For depth 1 you just have a single node and both Min-Value and Max-Value return the utility of this node.
For depth d > 1 consider Min-Value first. v starts off as infinity, so at the first call to Min(v, Max-Value(s)) v gets set to the utility of a child node, as computed by Max, because it is Max's turn after Min, and we know it is correct by induction because it is of depth d-1. (This call amounts to an assignment because v <= infinity), Later calls to Min(v, Max-Value(s)) in this routine end up computing the Min of Max-Value(s) over all children of the node passed in.
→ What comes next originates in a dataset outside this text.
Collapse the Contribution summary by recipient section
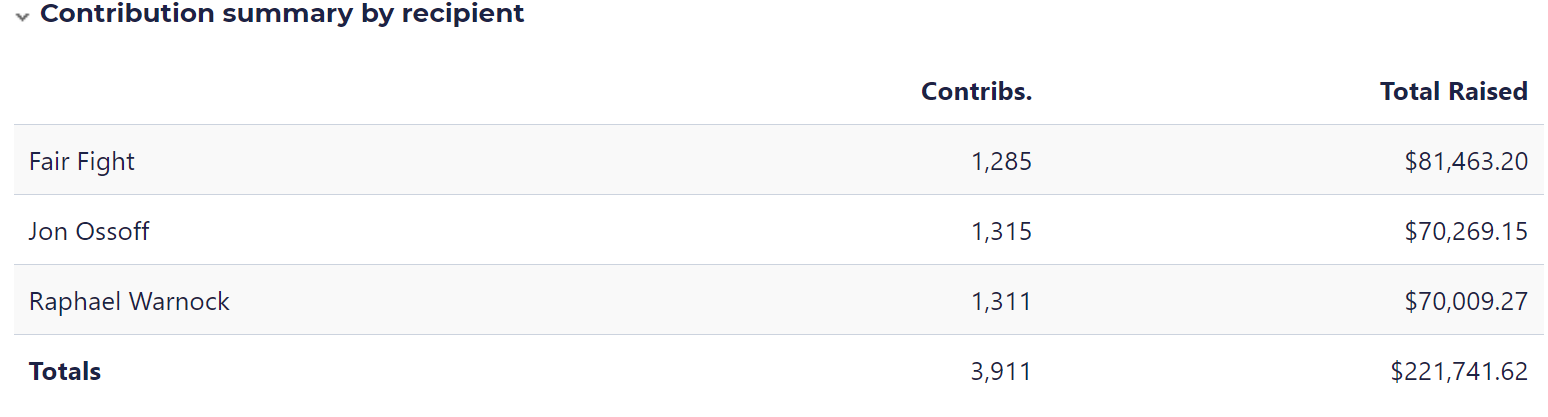The width and height of the screenshot is (1548, 417). click(x=22, y=17)
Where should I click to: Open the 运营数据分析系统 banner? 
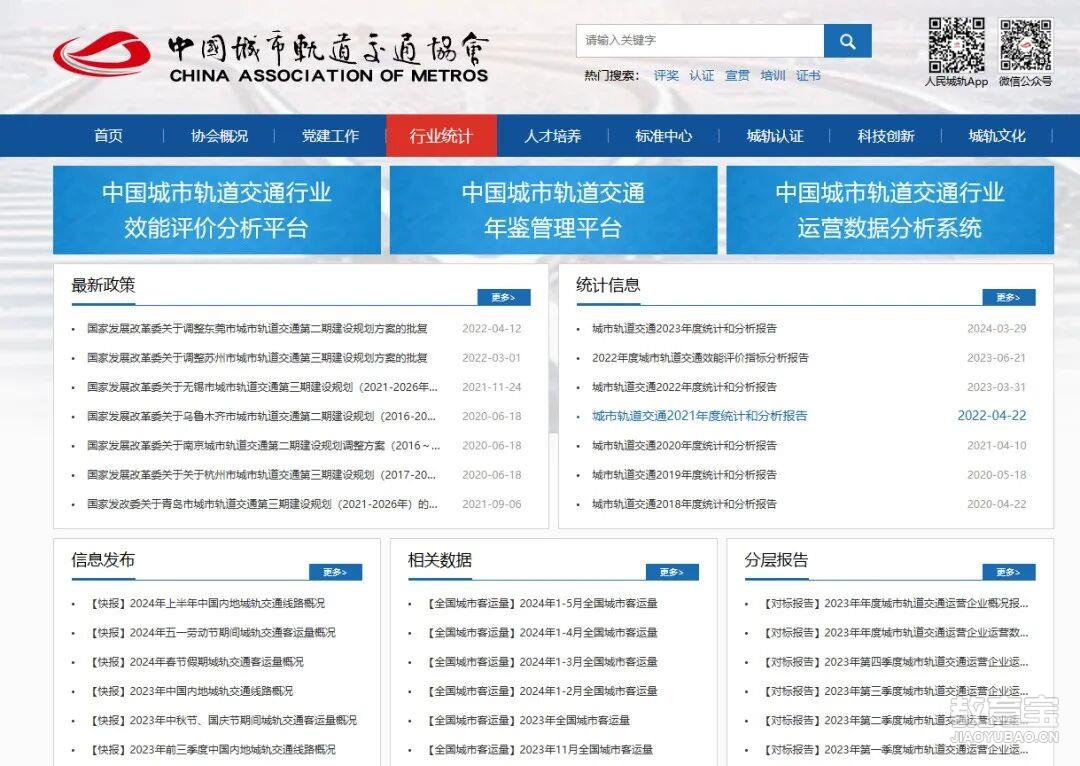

So Min-Value ends up computing the minimum utility over all children of the node passed in, which is the value of that node to Min when it is Min's turn to move.
The argument for Max-Value is much the same as for Min-Value, so the induction tells you that, for trees of any depth, both Min-Value and Max-Value return to you the value of the node passed to them, when it is Max or Min's turn to move and make the choices associated with that node.
You could also show by induction that what this code does is equivalent to what you have described.
So the double recursion arises because it allows Max and Min to take alternate turns as you walk up the tree from the leaves, and v is a temporary which is used to work out the min or max value of all the child nodes of a tree.